Direct link: https://fitnessvolt.com/wp-json/rpe-training/v1/standards/research-csv/men-vs-women-strength-gap
About This Research
The Men vs Women Strength Gap study is published by Fitness Volt and is based on the public OpenPowerlifting dataset of verified raw competition results. It compares the median male and median female competition lift within the same bodyweight class for the squat, bench press, and deadlift. Figures are updated as new competition data is imported.
Common Questions
How much stronger are men than women?
At the same competition bodyweight class, the median woman lifts about 53.8% of the median man on the bench press and about 67.6% on the deadlift, based on verified OpenPowerlifting results. The gap is biggest on upper-body lifts and smallest on the deadlift.

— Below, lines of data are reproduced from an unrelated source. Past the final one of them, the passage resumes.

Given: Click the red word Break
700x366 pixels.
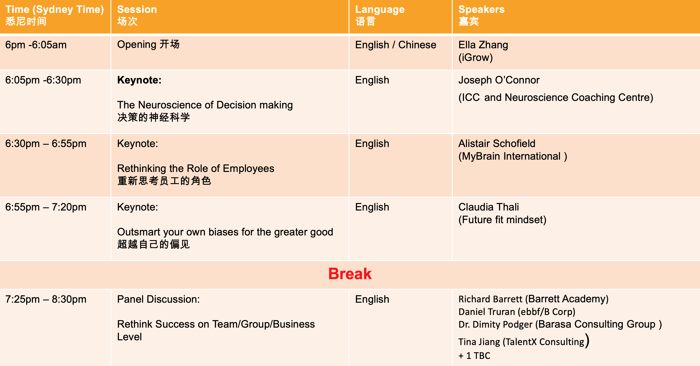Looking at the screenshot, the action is [x=350, y=274].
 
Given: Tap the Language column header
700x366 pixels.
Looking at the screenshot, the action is [x=380, y=15].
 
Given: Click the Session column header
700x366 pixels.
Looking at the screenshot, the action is [x=137, y=15].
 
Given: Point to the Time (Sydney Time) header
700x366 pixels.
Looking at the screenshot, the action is [x=55, y=15].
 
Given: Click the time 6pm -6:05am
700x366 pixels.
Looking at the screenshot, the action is [x=36, y=45].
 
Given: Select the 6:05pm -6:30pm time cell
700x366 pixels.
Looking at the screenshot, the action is [x=43, y=80].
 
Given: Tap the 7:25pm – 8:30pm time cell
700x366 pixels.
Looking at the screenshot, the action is [x=46, y=299].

Why is the gap smaller on the deadlift?
The deadlift and squat rely heavily on the hips and legs, where the relative sex difference in muscle mass is smaller. The bench press is more upper-body-dominant, where men carry a larger share of their muscle, so it shows the widest gap.
Are these self-reported gym numbers?
No. Every figure is a judged competition lift from the OpenPowerlifting dataset, which excludes partial reps and inflated self-reports common in gym surveys.
Why are light weight classes not shown?
We report only classes where both sexes have a large verified sample. In the lightest classes the male field is mostly thin junior and novice data, which produces unstable comparisons, so those classes are excluded.